◆ **Problem statement**
Return the lines of this listing verbatim, starting at the line that contains "Given: Sort by Fecha de creación column" and ending at the end of the listing.

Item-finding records
■ ■ ■ ■ ■

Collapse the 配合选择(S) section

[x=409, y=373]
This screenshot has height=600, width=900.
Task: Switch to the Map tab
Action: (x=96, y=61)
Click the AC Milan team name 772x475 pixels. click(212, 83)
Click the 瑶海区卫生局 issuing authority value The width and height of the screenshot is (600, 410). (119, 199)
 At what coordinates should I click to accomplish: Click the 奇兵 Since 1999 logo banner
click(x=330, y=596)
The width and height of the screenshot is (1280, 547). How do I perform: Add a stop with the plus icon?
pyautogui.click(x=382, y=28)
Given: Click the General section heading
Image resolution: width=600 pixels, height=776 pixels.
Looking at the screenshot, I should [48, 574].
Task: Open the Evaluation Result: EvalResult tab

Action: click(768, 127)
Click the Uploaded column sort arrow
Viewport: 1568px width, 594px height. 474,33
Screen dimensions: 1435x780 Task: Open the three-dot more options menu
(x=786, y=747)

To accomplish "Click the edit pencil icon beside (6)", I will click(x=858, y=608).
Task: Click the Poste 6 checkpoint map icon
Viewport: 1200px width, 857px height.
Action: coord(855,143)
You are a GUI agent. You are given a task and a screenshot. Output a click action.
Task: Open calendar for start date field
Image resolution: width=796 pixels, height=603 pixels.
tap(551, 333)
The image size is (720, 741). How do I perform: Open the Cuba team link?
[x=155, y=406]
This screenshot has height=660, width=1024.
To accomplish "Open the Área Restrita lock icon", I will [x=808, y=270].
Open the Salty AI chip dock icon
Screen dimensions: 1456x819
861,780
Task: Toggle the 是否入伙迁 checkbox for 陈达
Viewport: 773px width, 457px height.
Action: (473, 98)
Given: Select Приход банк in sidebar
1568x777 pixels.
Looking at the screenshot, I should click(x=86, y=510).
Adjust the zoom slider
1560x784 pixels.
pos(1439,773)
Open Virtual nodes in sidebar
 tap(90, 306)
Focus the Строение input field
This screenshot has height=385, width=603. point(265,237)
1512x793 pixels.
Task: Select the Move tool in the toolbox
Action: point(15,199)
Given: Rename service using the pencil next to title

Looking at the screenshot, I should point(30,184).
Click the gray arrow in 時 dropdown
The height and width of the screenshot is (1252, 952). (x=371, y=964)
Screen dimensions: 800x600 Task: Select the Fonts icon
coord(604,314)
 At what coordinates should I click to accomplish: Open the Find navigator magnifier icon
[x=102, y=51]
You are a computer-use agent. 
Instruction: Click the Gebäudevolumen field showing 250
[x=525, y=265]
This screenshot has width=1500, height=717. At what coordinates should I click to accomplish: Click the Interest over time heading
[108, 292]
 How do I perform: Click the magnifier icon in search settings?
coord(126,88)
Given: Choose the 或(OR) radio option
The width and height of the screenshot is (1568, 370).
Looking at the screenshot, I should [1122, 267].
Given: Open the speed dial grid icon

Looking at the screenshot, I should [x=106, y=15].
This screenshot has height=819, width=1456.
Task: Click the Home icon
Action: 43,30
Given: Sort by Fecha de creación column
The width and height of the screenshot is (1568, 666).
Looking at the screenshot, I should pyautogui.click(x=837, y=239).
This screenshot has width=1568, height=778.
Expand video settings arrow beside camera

■ ■ ■ ■ ■

◆ **Task result**
Given: Sort by Fecha de creación column
The width and height of the screenshot is (1568, 666).
Looking at the screenshot, I should pyautogui.click(x=837, y=239).
This screenshot has width=1568, height=778.
Expand video settings arrow beside camera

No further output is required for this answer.